The customer base of our derivatives exchanges includes professional traders, financial institutions, institutional and individual investors, major corporations, manufacturers, producers, governments and central banks. Customers may be members of one or more of our exchanges. Rights to directly access our derivatives markets will depend upon the nature of the customer, such as whether the entity or individual is a member of one of our exchanges or has executed an agreement with us for direct access.
U.S. trading rights and privileges are exchange-specific. Open outcry trading is conducted exclusively by our members. Membership on one of our derivatives exchanges also enables a customer to trade specific products at lower fees. Under the terms of the organizational documents of our exchanges, our members have certain rights that relate primarily to trading right protections, certain trading fee protections and certain membership benefit protections. In 2025, 85% of our contract volume was from trades by our members.

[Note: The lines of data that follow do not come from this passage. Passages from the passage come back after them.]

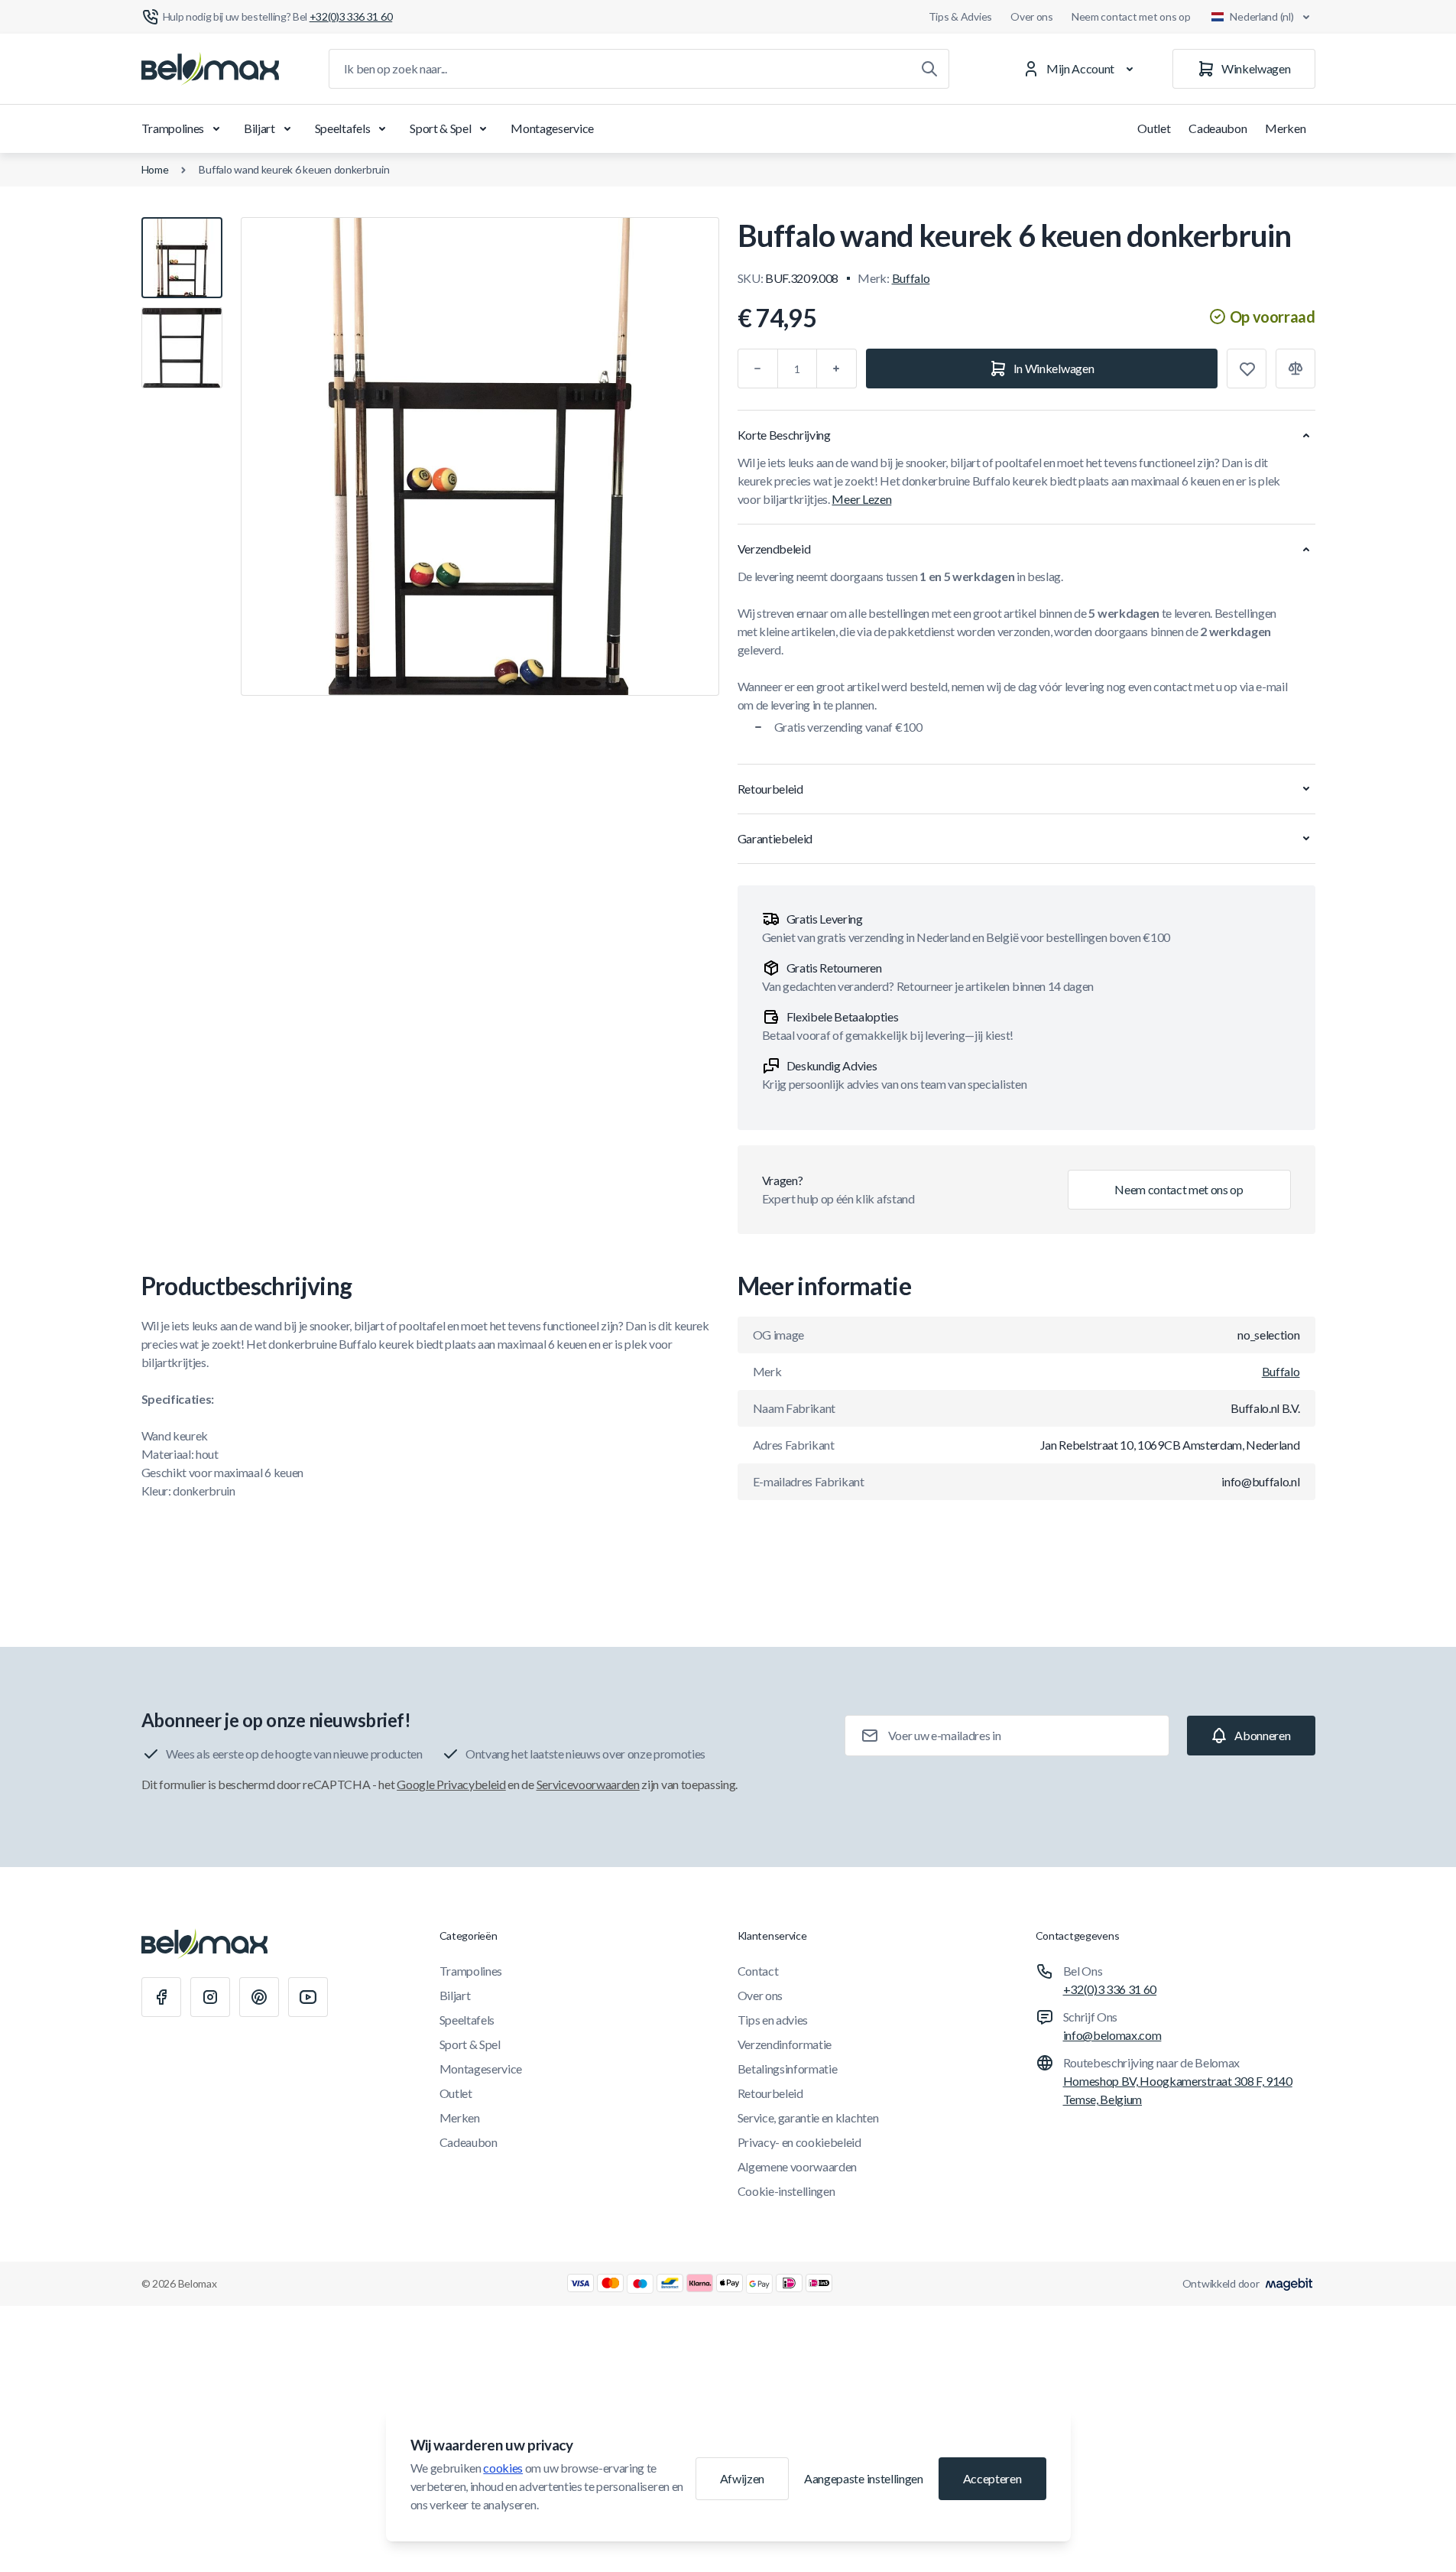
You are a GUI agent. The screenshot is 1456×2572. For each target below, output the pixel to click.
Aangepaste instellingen (863, 2478)
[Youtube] (308, 1997)
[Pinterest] (259, 1997)
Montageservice (552, 128)
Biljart (259, 128)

Derivatives Clearing Business: Through our derivatives clearing house, operated by CME, we provide clearing and settlement services for a broad range of exchange-traded futures and options on futures contracts, exchange-traded swaps and OTC derivatives. The CME ClearPort front-end system provides access to our flexible clearing services over multiple asset classes. Our integrated clearing function is designed to ensure the safety and the soundness of our derivatives markets by serving as the counterparty to every trade, becoming the buyer to each seller and the seller to each buyer, and limiting counterparty credit risk. The clearing house marks open positions to market at least twice each business day, requiring payments from clearing firms whose positions have lost value and making payments to clearing firms whose positions have gained value. For select cleared-only markets, positions are marked-to-market once each business day, with the capacity to mark-to-market more frequently as market conditions warrant. For physically-delivered exchange-traded derivatives contracts, if a clearing firm fails to fulfill a delivery obligation, the clearing house is responsible for covering the replacement cost to the clearing firm whose actions or omissions did not cause or contribute to the delivery failure. The clearing house has adopted processes to monitor for potential operational risks relating to the delivery of these physically-delivered contracts.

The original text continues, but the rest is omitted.